#### What this task involves
Pick up the passage on Arctic temperatures and declining solar activity after its final sentence, and continue it.

#### Page text

────────────────────

Cato Institute atmospheric scientist Ryan Maue reviewed high Arctic temperature data going back to 1958 and says: “Data before the satellite era … has some problems, so it’s hard to say the current spike is for sure a record.” He says that if the baseline is 1973, when the polar-­orbiting satellites began recording the data, there is not much difference between today’s ice extent and then.

Indeed, we now have satellite confirmation that global air temperatures are back to the same level they were before the 2014-16 super El Nino event and, this January and February, the decline accelerated. Since 2015 satellites also have detected a fall in sea surface temperatures.

Solar expert Piers Corbyn, of British forecasting group Wea­therAction and famous for his successful wagers against the British Met Office forecasts, predicts Earth faces another mini ice age with potentially devastating consequences. He notes: “The frequency of sunspots is expected to rapidly decline … reaching a minimum between the years 2019 and 2020.” Indeed, the present decline in solar activity is faster than at any time in the past 9300 years, suggesting an end to the grand solar maximum.

────────────────────

Item-finding data
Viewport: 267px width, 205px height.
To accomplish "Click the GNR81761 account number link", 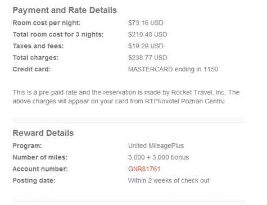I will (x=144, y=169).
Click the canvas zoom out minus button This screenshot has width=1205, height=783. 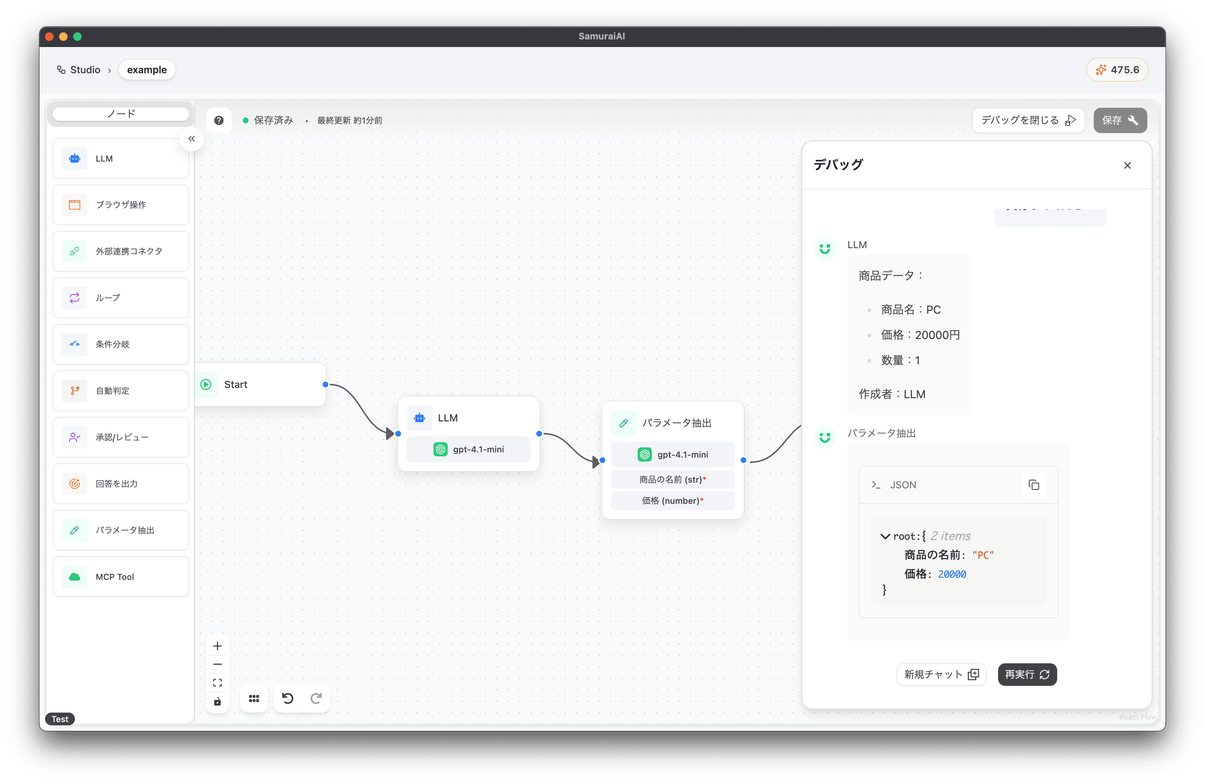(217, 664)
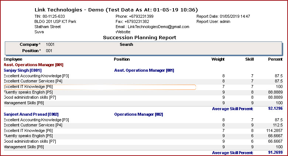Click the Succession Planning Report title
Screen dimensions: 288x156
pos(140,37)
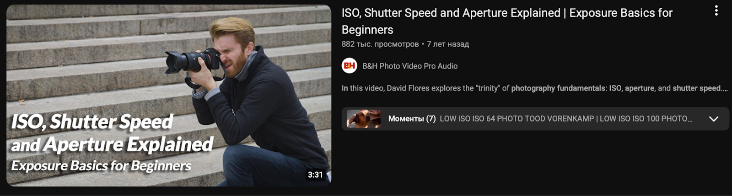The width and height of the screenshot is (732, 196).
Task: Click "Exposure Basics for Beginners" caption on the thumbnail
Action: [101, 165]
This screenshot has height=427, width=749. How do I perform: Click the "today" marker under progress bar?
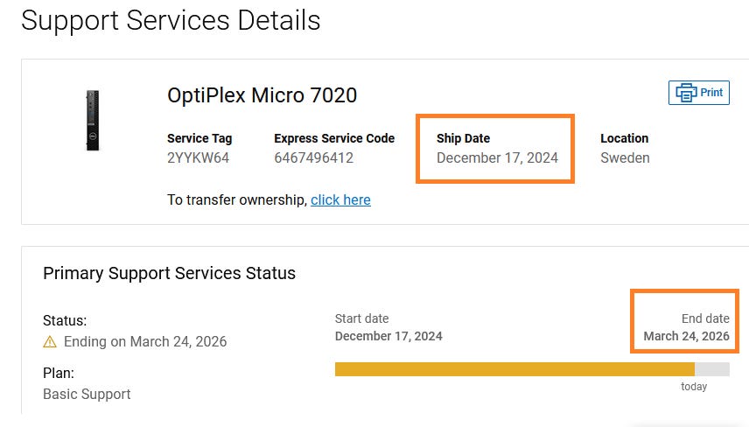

────────────────────

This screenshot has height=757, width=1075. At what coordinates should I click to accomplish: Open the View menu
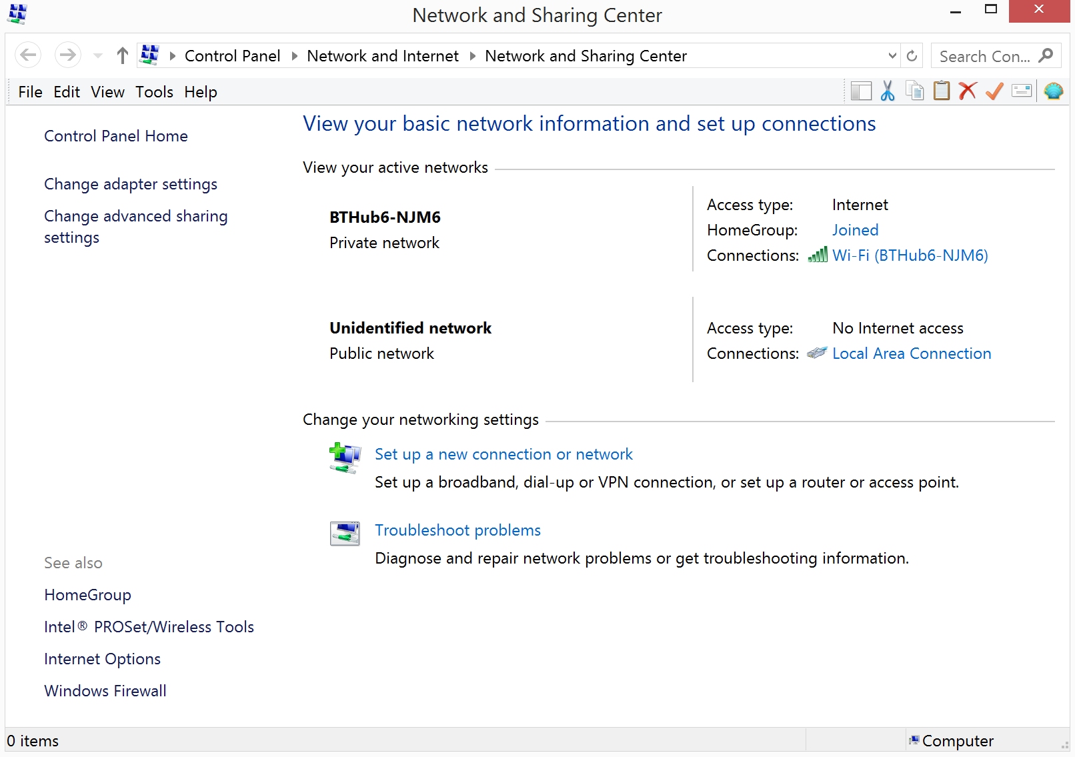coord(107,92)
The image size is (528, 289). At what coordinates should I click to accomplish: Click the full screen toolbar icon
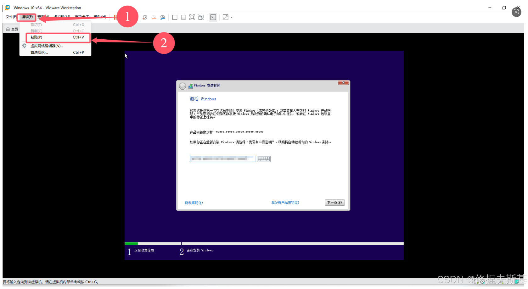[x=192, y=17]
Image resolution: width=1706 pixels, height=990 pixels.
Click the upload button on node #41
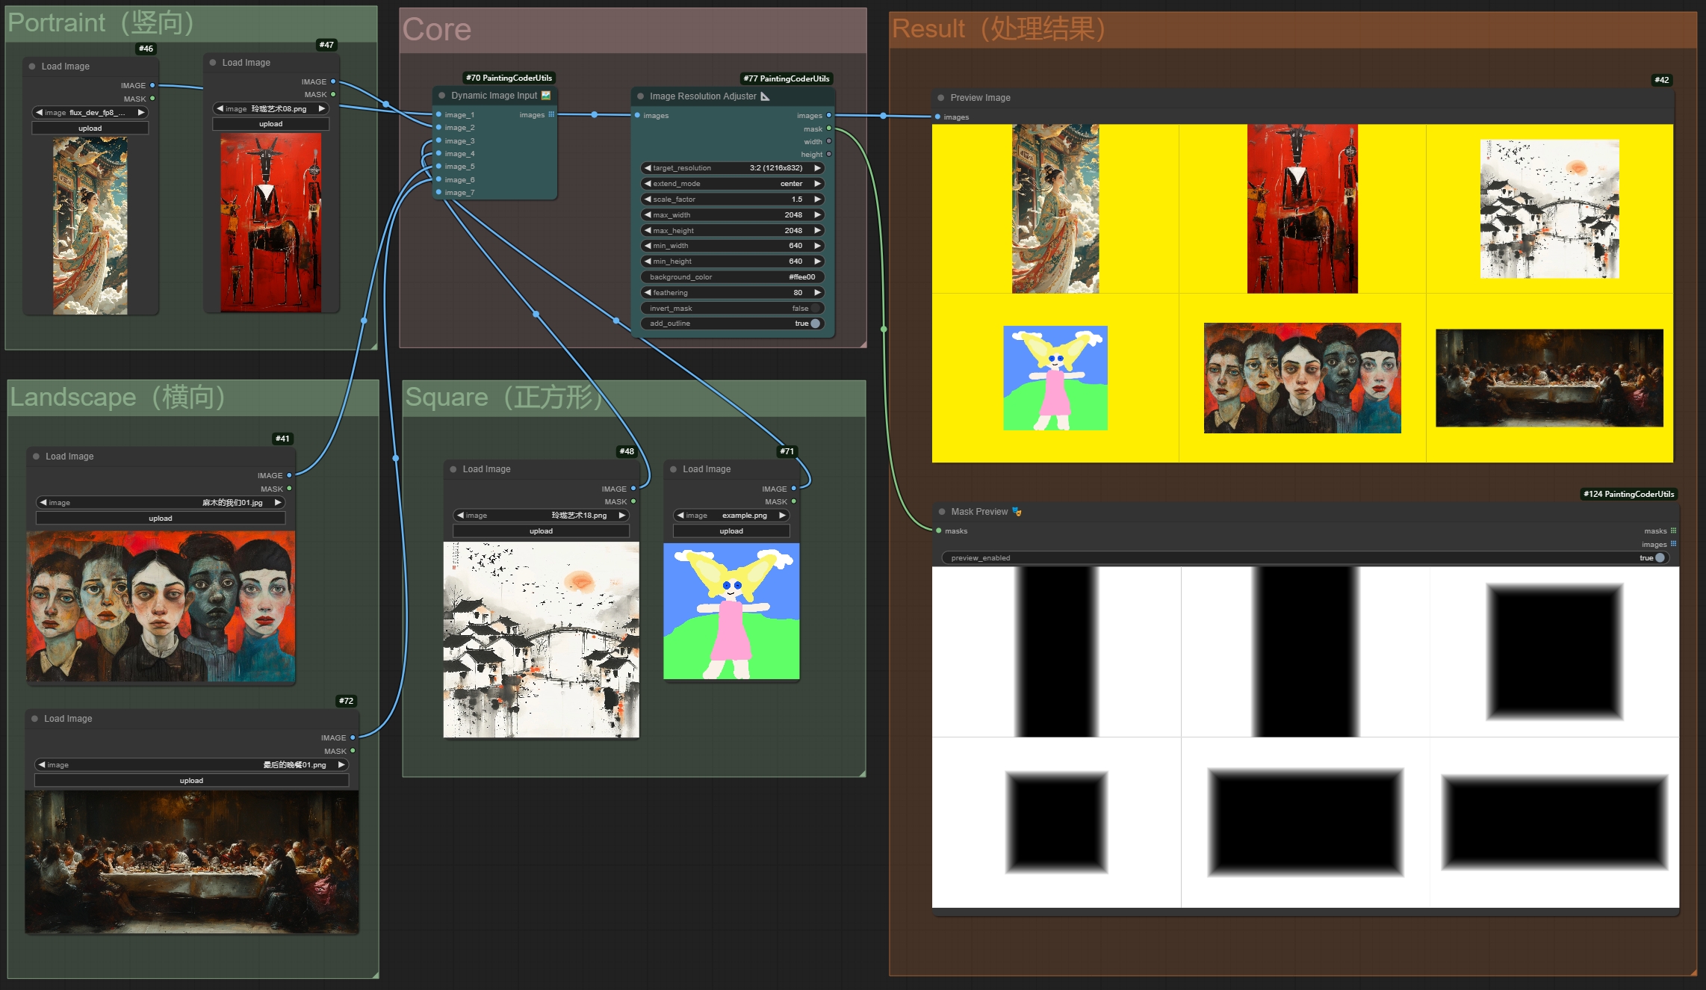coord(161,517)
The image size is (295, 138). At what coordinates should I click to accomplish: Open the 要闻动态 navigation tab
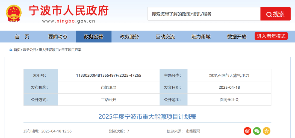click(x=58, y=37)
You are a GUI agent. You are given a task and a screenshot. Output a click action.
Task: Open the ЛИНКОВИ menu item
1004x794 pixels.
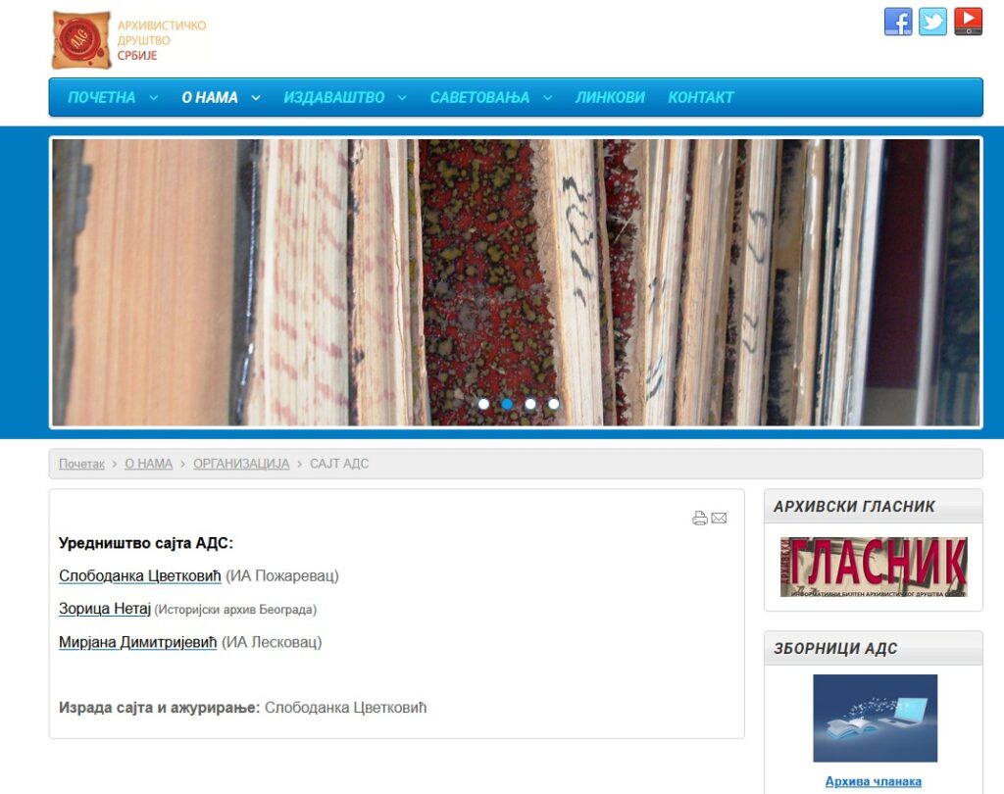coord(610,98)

────────────────────

#### Response
Critics say while “it might be safe to go with (Corbyn’s) forecast for rain next Tuesday, it would be foolish to gamble the world can just go on burning all the coal and oil we want”. That’s the nub of it. The world has bet the shop on CO2 warming and the “science” must be defended at all costs.

But while spinning unfalsi­fiable “climate disruption” slogans may sway readers of The Sydney Morning Herald and resonate with believers in their centrally heated halls, those in the real world, witnessing hundreds of people dying of the cold and thousands more receiving emergency treatment, will consider they’ve been duped.

Not feeling duped are successive Australian governments that have become committed members of a green-left global warming movement promoted by the UN. On dubious scientific grounds they have agreed to accept meaningless, anti-growth, CO2 emission targets that enrich elites and burden the masses.

And, true to label, a Green Climate Fund supported by Australia and 42 mostly developed countries will redistribute $US100 billion ($128bn) annually to poorer nations as reparation for the unspecified environmental harm the West has allegedly caused them.

Big emitters such as China, India and Russia are conspicuously absent.

Policing Australia’s targets and helping to spread confirmatory propaganda is a network of international and local bureaucracies. The world’s academies and meteorological organisations, frequently found to be unreliable and biased, keep the faith alive. They reject debate and starve nonconforming researchers of funds and information. Students are indoctrinated with unproven climate-change theories that an unquestioning media gladly ­reinforces.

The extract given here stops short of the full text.